International lay Christian association

The Christian Life Community (CLC) is an international association of lay Christians who have adopted an Ignatian model of spiritual life. The Community is present in almost 60 countries.

==History==

The CLC traces its foundation to 1563, when the Jesuit John Leunis gathered a group of lay students at the Roman College to form the Sodality of Our Lady. The Sodality grew and was confirmed by Pope Gregory XIII in 1584. When the Second Vatican Council urged groups like the Sodality to rediscover their original roots, some sodalities continued as before, while others became Christian Life Communities. The main difference is in the size (6 to 12) and the regularity of meeting (weekly or biweekly).
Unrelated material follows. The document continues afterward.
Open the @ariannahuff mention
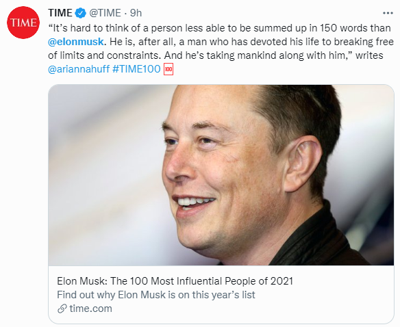400x327 pixels. pyautogui.click(x=79, y=69)
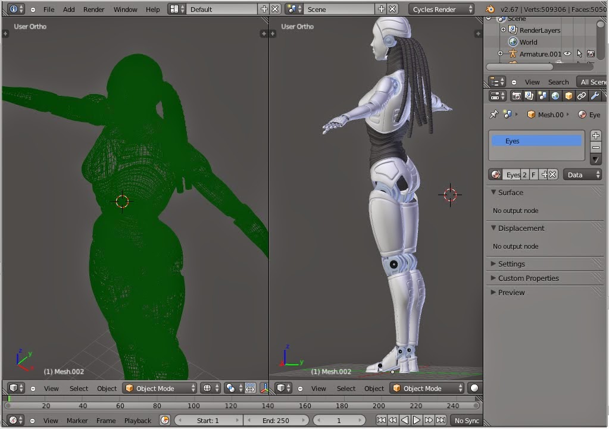Toggle visibility eye of Armature.001

tap(567, 54)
The CLC adopted its current name in 1967. Its General Principles were approved in 1971 and revised in 1990.

==Description==

The CLC draws its inspiration from the teachings of St. Ignatius of Loyola, and receives spiritual guidance from the Jesuits. The experience of making the Spiritual Exercises of St Ignatius is of paramount importance to the members of the CLC. Members are encouraged to adhere to a lifestyle which is gospel-based and simple, to serve the poor and to integrate contemplation and action. As Ignatian spirituality has an essential apostolic dimension, members of the CLC do reflect also on how to bring Gospel values into all aspects of life in today's world.

The World Christian Life Community is governed by the General Assembly, which determines norms and policies, and by the Executive Council which is responsible for their ordinary implementation.

The organisation operates in 60 countries, including in most of the Australian capital cities as well as some country districts.